WORK INSTRUCTIONS — Return the whole listing, keeping every character the same.
PROVIDED ENTRIES: Begin
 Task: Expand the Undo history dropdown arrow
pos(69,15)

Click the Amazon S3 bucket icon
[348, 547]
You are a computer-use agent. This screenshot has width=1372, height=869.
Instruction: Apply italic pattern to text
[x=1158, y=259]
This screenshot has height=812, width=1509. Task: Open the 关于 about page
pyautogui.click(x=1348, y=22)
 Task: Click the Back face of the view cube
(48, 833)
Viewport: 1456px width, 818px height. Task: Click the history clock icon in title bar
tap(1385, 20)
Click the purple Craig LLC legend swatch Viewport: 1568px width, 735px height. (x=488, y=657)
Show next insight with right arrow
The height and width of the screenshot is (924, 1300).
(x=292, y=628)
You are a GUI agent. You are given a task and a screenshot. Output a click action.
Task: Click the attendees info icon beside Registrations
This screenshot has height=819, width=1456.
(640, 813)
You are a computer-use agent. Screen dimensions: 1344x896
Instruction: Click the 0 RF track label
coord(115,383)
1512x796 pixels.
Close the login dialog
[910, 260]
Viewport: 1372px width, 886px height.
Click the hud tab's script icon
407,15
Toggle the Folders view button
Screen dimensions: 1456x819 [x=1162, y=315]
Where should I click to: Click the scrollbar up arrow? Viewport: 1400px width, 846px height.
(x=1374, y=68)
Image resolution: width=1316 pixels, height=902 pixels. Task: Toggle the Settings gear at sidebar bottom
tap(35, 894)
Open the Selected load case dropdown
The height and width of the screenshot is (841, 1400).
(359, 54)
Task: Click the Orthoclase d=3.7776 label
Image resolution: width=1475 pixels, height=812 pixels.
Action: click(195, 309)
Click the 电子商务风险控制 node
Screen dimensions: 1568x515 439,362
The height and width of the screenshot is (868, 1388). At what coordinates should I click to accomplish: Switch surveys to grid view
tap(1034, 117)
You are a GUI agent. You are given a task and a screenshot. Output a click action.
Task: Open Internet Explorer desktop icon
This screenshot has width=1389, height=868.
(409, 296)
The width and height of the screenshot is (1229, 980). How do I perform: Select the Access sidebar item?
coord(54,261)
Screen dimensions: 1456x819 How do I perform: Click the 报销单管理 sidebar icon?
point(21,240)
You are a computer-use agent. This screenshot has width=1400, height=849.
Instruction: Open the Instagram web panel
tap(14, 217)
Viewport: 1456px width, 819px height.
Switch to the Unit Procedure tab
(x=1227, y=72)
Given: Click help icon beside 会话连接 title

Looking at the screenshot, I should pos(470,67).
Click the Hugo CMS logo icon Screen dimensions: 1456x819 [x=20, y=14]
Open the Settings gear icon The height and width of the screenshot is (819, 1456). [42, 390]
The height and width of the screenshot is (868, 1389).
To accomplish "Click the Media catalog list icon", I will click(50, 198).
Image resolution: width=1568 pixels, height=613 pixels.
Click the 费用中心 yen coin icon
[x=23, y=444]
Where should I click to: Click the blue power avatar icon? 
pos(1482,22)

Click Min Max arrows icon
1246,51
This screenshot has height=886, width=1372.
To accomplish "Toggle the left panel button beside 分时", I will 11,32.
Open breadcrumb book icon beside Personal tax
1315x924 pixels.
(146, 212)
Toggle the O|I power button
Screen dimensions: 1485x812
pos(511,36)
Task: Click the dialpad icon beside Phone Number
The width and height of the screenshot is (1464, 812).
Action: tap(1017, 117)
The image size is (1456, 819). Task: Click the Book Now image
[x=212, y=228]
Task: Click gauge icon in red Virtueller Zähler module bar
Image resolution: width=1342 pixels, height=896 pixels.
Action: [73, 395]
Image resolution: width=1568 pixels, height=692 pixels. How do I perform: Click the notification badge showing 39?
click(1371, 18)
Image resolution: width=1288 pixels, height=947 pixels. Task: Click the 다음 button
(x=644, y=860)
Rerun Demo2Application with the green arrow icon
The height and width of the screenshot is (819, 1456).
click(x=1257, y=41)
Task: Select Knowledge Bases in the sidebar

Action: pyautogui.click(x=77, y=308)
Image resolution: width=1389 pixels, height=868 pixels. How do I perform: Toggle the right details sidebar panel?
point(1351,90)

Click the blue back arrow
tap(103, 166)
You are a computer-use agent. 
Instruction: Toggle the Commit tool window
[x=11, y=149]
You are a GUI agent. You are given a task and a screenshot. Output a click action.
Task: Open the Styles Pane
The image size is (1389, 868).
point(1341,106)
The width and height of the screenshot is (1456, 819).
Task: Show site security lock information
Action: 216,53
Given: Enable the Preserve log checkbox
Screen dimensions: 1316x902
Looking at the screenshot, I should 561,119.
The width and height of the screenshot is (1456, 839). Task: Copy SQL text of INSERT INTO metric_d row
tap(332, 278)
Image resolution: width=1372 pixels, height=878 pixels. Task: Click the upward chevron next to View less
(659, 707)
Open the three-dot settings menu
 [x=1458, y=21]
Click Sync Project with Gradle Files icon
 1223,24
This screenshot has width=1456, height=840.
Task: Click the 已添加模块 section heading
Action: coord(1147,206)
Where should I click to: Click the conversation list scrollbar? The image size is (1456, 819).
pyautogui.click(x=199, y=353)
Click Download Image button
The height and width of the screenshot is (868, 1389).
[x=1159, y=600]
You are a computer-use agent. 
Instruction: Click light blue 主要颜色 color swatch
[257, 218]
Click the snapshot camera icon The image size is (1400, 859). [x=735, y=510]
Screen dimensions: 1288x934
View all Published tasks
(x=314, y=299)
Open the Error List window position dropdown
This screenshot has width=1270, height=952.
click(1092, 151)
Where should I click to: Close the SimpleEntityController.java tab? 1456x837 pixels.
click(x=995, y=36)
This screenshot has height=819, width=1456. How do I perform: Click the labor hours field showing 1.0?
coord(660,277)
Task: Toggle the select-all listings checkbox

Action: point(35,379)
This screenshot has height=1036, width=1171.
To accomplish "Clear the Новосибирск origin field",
PROVIDED ENTRIES: End
TASK RESULT —
 Task: Expand the Undo history dropdown arrow
pos(69,15)

Click the Amazon S3 bucket icon
[348, 547]
You are a computer-use agent. This screenshot has width=1372, height=869.
Instruction: Apply italic pattern to text
[x=1158, y=259]
This screenshot has height=812, width=1509. Task: Open the 关于 about page
pyautogui.click(x=1348, y=22)
 Task: Click the Back face of the view cube
(48, 833)
Viewport: 1456px width, 818px height. Task: Click the history clock icon in title bar
tap(1385, 20)
Click the purple Craig LLC legend swatch Viewport: 1568px width, 735px height. (x=488, y=657)
Show next insight with right arrow
The height and width of the screenshot is (924, 1300).
(x=292, y=628)
You are a GUI agent. You are given a task and a screenshot. Output a click action.
Task: Click the attendees info icon beside Registrations
This screenshot has height=819, width=1456.
(640, 813)
You are a computer-use agent. Screen dimensions: 1344x896
Instruction: Click the 0 RF track label
coord(115,383)
1512x796 pixels.
Close the login dialog
[910, 260]
Viewport: 1372px width, 886px height.
Click the hud tab's script icon
407,15
Toggle the Folders view button
Screen dimensions: 1456x819 [x=1162, y=315]
Where should I click to: Click the scrollbar up arrow? Viewport: 1400px width, 846px height.
(x=1374, y=68)
Image resolution: width=1316 pixels, height=902 pixels. Task: Toggle the Settings gear at sidebar bottom
tap(35, 894)
Open the Selected load case dropdown
The height and width of the screenshot is (841, 1400).
(359, 54)
Task: Click the Orthoclase d=3.7776 label
Image resolution: width=1475 pixels, height=812 pixels.
Action: click(195, 309)
Click the 电子商务风险控制 node
Screen dimensions: 1568x515 439,362
The height and width of the screenshot is (868, 1388). At what coordinates should I click to accomplish: Switch surveys to grid view
tap(1034, 117)
You are a GUI agent. You are given a task and a screenshot. Output a click action.
Task: Open Internet Explorer desktop icon
This screenshot has width=1389, height=868.
(409, 296)
The width and height of the screenshot is (1229, 980). How do I perform: Select the Access sidebar item?
coord(54,261)
Screen dimensions: 1456x819 How do I perform: Click the 报销单管理 sidebar icon?
point(21,240)
You are a computer-use agent. This screenshot has width=1400, height=849.
Instruction: Open the Instagram web panel
tap(14, 217)
Viewport: 1456px width, 819px height.
Switch to the Unit Procedure tab
(x=1227, y=72)
Given: Click help icon beside 会话连接 title

Looking at the screenshot, I should pos(470,67).
Click the Hugo CMS logo icon Screen dimensions: 1456x819 [x=20, y=14]
Open the Settings gear icon The height and width of the screenshot is (819, 1456). [42, 390]
The height and width of the screenshot is (868, 1389).
To accomplish "Click the Media catalog list icon", I will click(50, 198).
Image resolution: width=1568 pixels, height=613 pixels.
Click the 费用中心 yen coin icon
[x=23, y=444]
Where should I click to: Click the blue power avatar icon? 
pos(1482,22)

Click Min Max arrows icon
1246,51
This screenshot has height=886, width=1372.
To accomplish "Toggle the left panel button beside 分时", I will 11,32.
Open breadcrumb book icon beside Personal tax
1315x924 pixels.
(146, 212)
Toggle the O|I power button
Screen dimensions: 1485x812
pos(511,36)
Task: Click the dialpad icon beside Phone Number
The width and height of the screenshot is (1464, 812).
Action: tap(1017, 117)
The image size is (1456, 819). Task: Click the Book Now image
[x=212, y=228]
Task: Click gauge icon in red Virtueller Zähler module bar
Image resolution: width=1342 pixels, height=896 pixels.
Action: [73, 395]
Image resolution: width=1568 pixels, height=692 pixels. How do I perform: Click the notification badge showing 39?
click(1371, 18)
Image resolution: width=1288 pixels, height=947 pixels. Task: Click the 다음 button
(x=644, y=860)
Rerun Demo2Application with the green arrow icon
The height and width of the screenshot is (819, 1456).
click(x=1257, y=41)
Task: Select Knowledge Bases in the sidebar

Action: pyautogui.click(x=77, y=308)
Image resolution: width=1389 pixels, height=868 pixels. How do I perform: Toggle the right details sidebar panel?
point(1351,90)

Click the blue back arrow
tap(103, 166)
You are a computer-use agent. 
Instruction: Toggle the Commit tool window
[x=11, y=149]
You are a GUI agent. You are given a task and a screenshot. Output a click action.
Task: Open the Styles Pane
The image size is (1389, 868).
point(1341,106)
The width and height of the screenshot is (1456, 819).
Task: Show site security lock information
Action: 216,53
Given: Enable the Preserve log checkbox
Screen dimensions: 1316x902
Looking at the screenshot, I should 561,119.
The width and height of the screenshot is (1456, 839). Task: Copy SQL text of INSERT INTO metric_d row
tap(332, 278)
Image resolution: width=1372 pixels, height=878 pixels. Task: Click the upward chevron next to View less
(659, 707)
Open the three-dot settings menu
 [x=1458, y=21]
Click Sync Project with Gradle Files icon
 1223,24
This screenshot has width=1456, height=840.
Task: Click the 已添加模块 section heading
Action: coord(1147,206)
Where should I click to: Click the conversation list scrollbar? The image size is (1456, 819).
pyautogui.click(x=199, y=353)
Click Download Image button
The height and width of the screenshot is (868, 1389).
[x=1159, y=600]
You are a computer-use agent. 
Instruction: Click light blue 主要颜色 color swatch
[257, 218]
Click the snapshot camera icon The image size is (1400, 859). [x=735, y=510]
Screen dimensions: 1288x934
View all Published tasks
(x=314, y=299)
Open the Error List window position dropdown
This screenshot has width=1270, height=952.
click(1092, 151)
Where should I click to: Close the SimpleEntityController.java tab? 1456x837 pixels.
click(x=995, y=36)
This screenshot has height=819, width=1456. How do I perform: Click the labor hours field showing 1.0?
coord(660,277)
Task: Toggle the select-all listings checkbox

Action: point(35,379)
This screenshot has height=1036, width=1171.
To accomplish "Clear the Новосибирск origin field",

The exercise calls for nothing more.